Attacks & Vulnerabilities

race condition

A malfunction in a preprogrammed sequential access to a shared resource that occurs when multiple processes access the resource simultaneously, leading to unexpected outcomes.

TOC/TOU

Logon session replay attack - A security vulnerability that occurs when a system's state changes between the time a resource is checked and when it is accessed.

cross-site scripting attack

A type of security vulnerability that allows an attacker to inject malicious scripts into web pages viewed by other users, potentially compromising user data and session cookies.

Rooting

The process of gaining administrative access to a device, typically an Android system, allowing the user to bypass limitations set by the manufacturer.

Worm

A type of malicious software that replicates itself to spread to other computers, often exploiting vulnerabilities to do so.

bot

A type of malware that connects to a network of compromised devices, often used to perform automated tasks like sending spam or launching DDoS attacks.

Potentially Unwanted Program (PUP)

Software that may be unwanted or harmful to the user, often bundled with legitimate software.

Reflected DDoS

A type of DDoS attack where the attacker sends a request to a third-party server, which then sends a response to the target, amplifying the attack by using legitimate services.

DNS Amplification

A type of DDoS attack that exploits vulnerabilities in DNS servers to flood a target with an overwhelming amount of traffic, significantly amplifying the volume of the original request.

Bluesnarfing

The unauthorized access of information from a Bluetooth-enabled device, typically to obtain sensitive data such as contacts or messages.

IV attack

A type of attack that intercepts and decrypts wireless communications by exploiting vulnerabilities in the Initialization Vector used in WEP encryption.

MITM attack

An on-path cyberattack where the attacker secretly relays and possibly alters the communication between two parties who believe they are directly communicating with each other.

XSS vulnerability

A security flaw that allows attackers to inject malicious scripts into web pages viewed by other users, potentially hijacking user sessions or defacing websites.

CSRF/XSRF attack

A type of attack that tricks a user into executing unwanted actions on a web application in which they're authenticated, often using social engineering techniques to achieve this.

XML Attack

A type of attack that exploits weaknesses in XML processing, often targeting web services and applications to manipulate or compromise their data integrity or availability.

LDAP Injection Attack

A security attack that targets/manipulate directory services, often leading to unauthorized access or data breaches.

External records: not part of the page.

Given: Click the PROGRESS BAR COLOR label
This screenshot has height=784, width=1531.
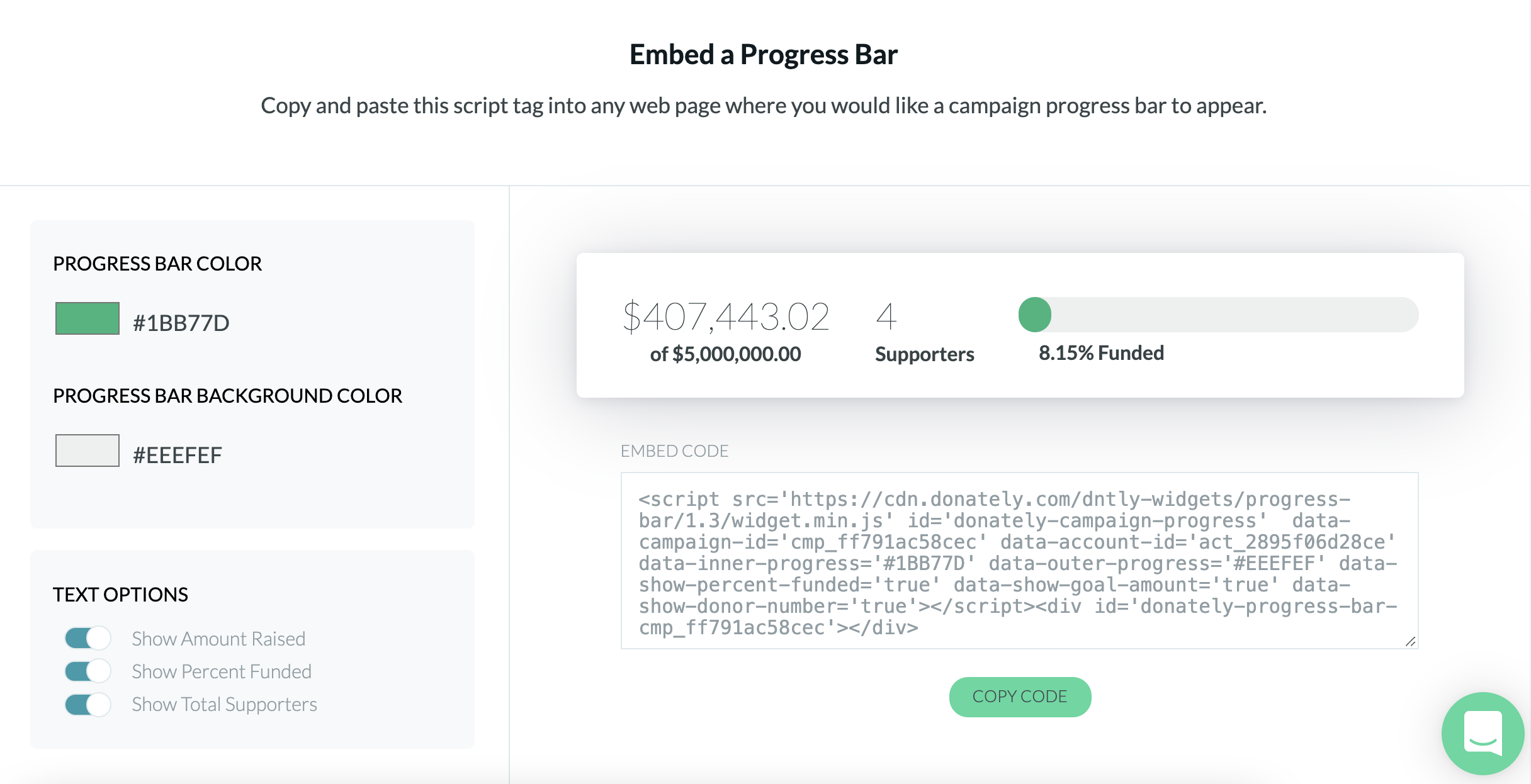Looking at the screenshot, I should pyautogui.click(x=156, y=263).
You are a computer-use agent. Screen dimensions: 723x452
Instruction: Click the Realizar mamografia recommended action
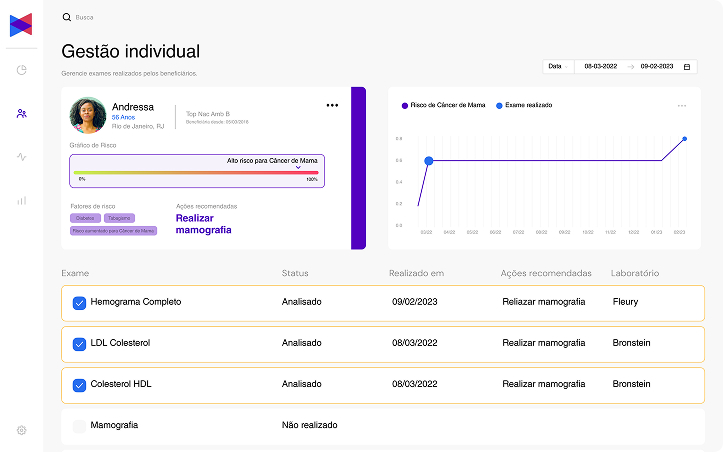click(x=203, y=223)
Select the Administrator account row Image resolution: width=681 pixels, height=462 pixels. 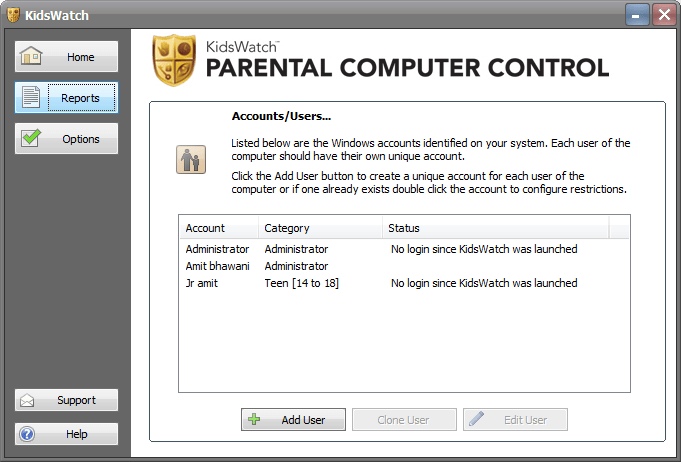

Indicators of Compromise (IoC)

Artifacts observed on a network or operating system that indicate a potential intrusion.

cryptomalware

Attacker hopes that the malicious code remains undetected as long as possible so that they can continue to mine cryptocurrency using the victim's device

rootkit

A set of tools used by attackers to gain unauthorized access and maintain control over a computer system without being detected.

Pharming

A cyber attack that redirects users from legitimate websites to fraudulent ones to steal sensitive data.

typosquatting

A harmful practice where attackers register domains with misspellings of well-known websites to deceive users into visiting and potentially compromising their accounts.

pretext

A form of social engineering where an attacker creates a fabricated scenario to gain physical access

watering hole

attacks that compromise users by infecting websites they frequently visit, allowing attackers to target specific groups.

spear phishing

a targeted phishing attack where an attacker customizes their approach to deceive specific individuals or organizations.

fileless malware

Operates only in memory to avoid detection

logic bomb

a piece of malicious code that triggers when specific conditions are met, causing damage or disruption.

Trojan Horse

a type of malware disguised as legitimate software, used to gain access to systems and data.

Research phase

the initial stage of an attack where the threat actor gathers information about the target to plan the attack.

Development phase

the stage of an attack where the threat actor creates or modifies tools and exploits based on the information gathered during the research phase and forms a relationship with the target

Elicitation phase

the stage in which a threat actor collects specific information from the target, often through social engineering or direct interaction.

Exploitation phase

the stage of an attack where the threat actor executes the developed tools or exploits against the target to gain unauthorized access or achieve malicious objectives.

buffer overflow

The act of exploiting a software program's free acceptance of input in order to execute arbitrary code on a target

Covert channel expoitation

The use of timing or storage mechanisms to bypass security controls in order to leak information out of a secured environment.

Evil Twin

A rogue Wi-Fi access point that appears legitimate but is designed to eavesdrop on users' wireless communications.